According to Lesley Bonds, Career Counselor and Student Employment Coordinator at Scripps, certain protocol exists that structures the hiring process for on campus jobs. After the Office of Financial Aid works with a federal work-study coordinator to finalize financial aid packages, students that qualify for work-study work with Scripps’ Career Planning and Resources (CP&R) to find on-campus jobs.
“Federal work-study itself is a program where funding does not come from departments, it comes from the government,” Bonds said. “Based on need, students work with their supervisor to determine how many hours they will work per week.”
CP&R estimates that 600 Scripps students have on-campus jobs; this includes work and non-work study students and students with multiple jobs. A common misperception is that students who qualify for work-study are required to find employment. In reality, work-study is not mandated and does not guarantee jobs to qualifying students. Work-study students’ pay does not come from the budgets of the departments that employ them, but through federal funds that are determined by a department based on how much work that department needs students to complete.
“Non-work study positions get lumped into certain departments that have a large need [for student employees],” Bonds said. “Some other higher responsibility positions and people who do their own programming just want the most competitive applicant pool, but with the way the economy is right now, it simply isn’t a luxury that a lot of departments have.”
Tiernan Field House director, Tamsen Burke, hires about 60-70 student employees per year.
“Of that total, we try to work in a 70 percent work-study, 30 percent non-work study capacity,” Burke said. “Students have the opportunity to work at the front desk, be programmers, lifeguards, and we actually have two of our building manager positions being held by work study.”
Work-study students work between seven to ten hours at this particular department.
Ellen Pelos, SC ‘16, is one of the few non-work study students who has a job working for the Scripps Phonathon. Pelos first heard about the Phonathon at meet and greets in her area.
“[The fact that it accepted non-work study students] was kind of the appeal of it; there’s so few jobs that do that,” said Pelos.
Two weeks before Pelos set foot on campus, she was already perusing The Gateway, searching for jobs that accepted non-work study students, which she described as “really, really hard” because of their rarity. Besides the Phonathon, she also applied to Tiernan Field House and Scripps College Academy, a tutoring program for middle and high school students in Claremont.
Pelos’ search for a job was driven by her desire to earn money and garner work experience.

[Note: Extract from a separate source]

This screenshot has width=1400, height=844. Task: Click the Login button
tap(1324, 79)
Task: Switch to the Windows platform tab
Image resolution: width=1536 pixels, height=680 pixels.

“Even though I’m not on financial aid, I’m not getting support from my parents for day-to-day things [besides tuition]. I need to build up my resume for summer internships and jobs and I think it’s a good experience.” Pelos said.
CP&R understands the difficulty faced by non-work study students to obtain an on-campus job. In CP&R’s blog, Beyond the Elms, sophomore Laurel Schwartz provided tips to aid non-work study students in the on-campus job search. Schwartz’ first piece of advice to students was to do what Pelos did: search the Gateway.
“Look at all the different positions that are available, even if they are work-study,” she encouraged.
Schwartz admitted that it can be tough for non-work study students to find certain jobs they want, but networking and working for volunteer positions can lead to employment opportunities in the future.
Bonds attributes the difficulties non-work study students face in finding jobs to the lack of knowledge of their resources. Bonds is working to include every available job on The Gateway online website for students to have access. Additionally, the CP&R office is making it a priority this year to inform students of their options early on, to encourage on-campus networking, and to urge students to begin the job search early. Bonds’ last piece of advice to non-work study students searching for on-campus employment is “to advocate for themselves. To be open minded, to use the Gateway, and not to take job descriptions at face value.”
Though many small jobs on-campus may be reserved for work-study students, opportunities do exist for non-work study students across the 5Cs, if they only take the initiative to look for them.